# Improving my understanding of Cantor's Diagonal Argument

I studied Cantor's Diagonal Argument in school years ago and it's always bothered me (as I'm sure it does many others). In my head I have two counter-arguments to Cantor's Diagonal Argument. I'm not a mathy person, so obviously, these must have explanations that I have not yet grasped.

My first issue is that Cantor's Diagonal Argument (as wonderfully explained by Arturo Magidin) can be viewed in a slightly different light, which appears to unveil a flaw in the argument. If we assume that s_f is an image of f at some index n, then it does not make sense to define s_f as $s_f=(s_1,s_2,s_3,…,s_n,…)$ where $$$s_k = \begin{cases}0 & \mathrm{if\ } f(n)_n = 1\\1 & \mathrm{if\ } f(n)_n = 0\end{cases}$$$

since then the $n$th element of $s_f$ would be defined as the opposite of itself. Since Cantor's Diagonal Argument uses this definition that wouldn't make sense if s_f has an index, then s_f must not have an index, and from there it seems obvious that they would reach the conclusion that s_f is not an image of f. Isn't that begging the question?

My second issue is more complicated, and less articulate, but basically that when I attempt to put numbers into Cantor's Diagonal Argument, I could demonstrate that the "missing" element was the within a constant distance from the last element in the "series", which means all of the infinite other numbers must be before it, which means no matter how long you count, you'd never reach it. For example, if one puts these in the most obvious order of "counting" 0000..., 1000..., 0100...., 1100..., 0010... then the element to be found is obviously the element where all $s_k = 1$, which would be the "last" element in that ordering. But that also seems to apply to the counting numbers, which also seems to violate Cantor's Arguments.

-
Would you reconsider your wording following "I could demonstrate ..."? What do you mean by distance, last, and series? –  The Chaz 2.0 Apr 12 '12 at 16:29
@TheChaz: In programming, we call that "Rubberducking". I totally understand making me clarify my intent. –  Mooing Duck Apr 12 '12 at 17:01
Note: I do not "try to find $s_f=f(n)$ for some $n$." I prove that $s_f\neq f(n)$ for every $n$. The proof of this is by showing that $s_f(n)\neq f(n)(n)$, which proves that $s_f\neq f(n)$, since they are both functions and two functions are equal if and only if they have the same domain and the same value at every element of the domain ($s_f$ and $f(n)$ both have the same domain, but we show that they don't have the same value at all points). There is no circularity, and in fact there is no proof by contradiction either in the presentation I give. –  Arturo Magidin Apr 12 '12 at 17:21
For your last sentence, see Why Doesn't Cantor's Diagonal Argument Also Apply to Natural Numbers? –  Rahul Apr 12 '12 at 17:33
After studying all these answers for over an hour until well after my head hurt, I realized that I was defining f(n) with a particular n as matching the definition, instead of attempting to find the n that matched that definition. By forcing a particular f(n) to have the value of s_f I ran into the element defined in terms of itself issue. So the whole thought was stupid from the get-go. –  Mooing Duck Apr 12 '12 at 18:08

## 6 Answers

This might be putting the cart before the horse, but let me address your second issue.

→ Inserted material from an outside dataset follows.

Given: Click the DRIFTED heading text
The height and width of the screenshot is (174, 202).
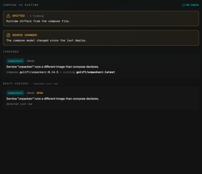Looking at the screenshot, I should pyautogui.click(x=19, y=16).
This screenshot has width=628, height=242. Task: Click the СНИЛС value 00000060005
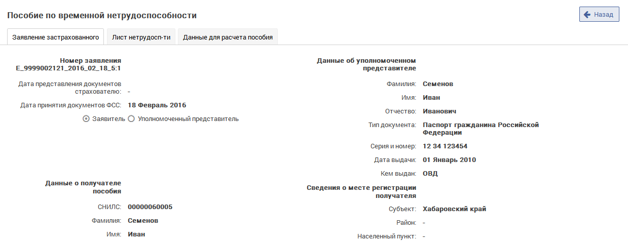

when I attempt to put numbers into Cantor's Diagonal Argument, I could demonstrate that the "missing" element was the within a constant distance from the last element in the "series"

This seems to be a surprisingly common confusion. There is no "last element" of an infinite series. An infinite series goes on forever, which means that there is no end, which means that there is no element at the end. It's like asking what the last digit of $\pi$ = 3.14159... is.

When we say something is an element of an infinite series, what we mean is it is the $n$th element of the series for some natural number $n$. For example, the 1st digit of $\pi$ is 3, the 2nd digit is 1, the 3rd digit is 4, the 100th digit is 7, and so on. If you say that 2 appears in the digits of $\pi$, you have to be able to show some $n$ for which the $n$th digit of $\pi$ is 2. It won't do to say that it is "the last one", because that doesn't mean anything.

Now perhaps we can see the flaw in your second argument:

For example, if one puts these in the most obvious order of "counting" 0000..., 1000..., 0100...., 1100..., 0010... then the element to be found is obviously the element where all $s_k=1$, which would be the "last" element in that ordering.

Not really. Your ordering only covers the binary sequences with a finite number of ones. And those are indeed countable, as your ordering shows! But where does 01010101..., for example, appear in your ordering? (Don't say "halfway through".) That sequence, and the sequence with all ones, and many others, none of them are the $n$th element of your ordering. In other words, they do not appear in your ordering.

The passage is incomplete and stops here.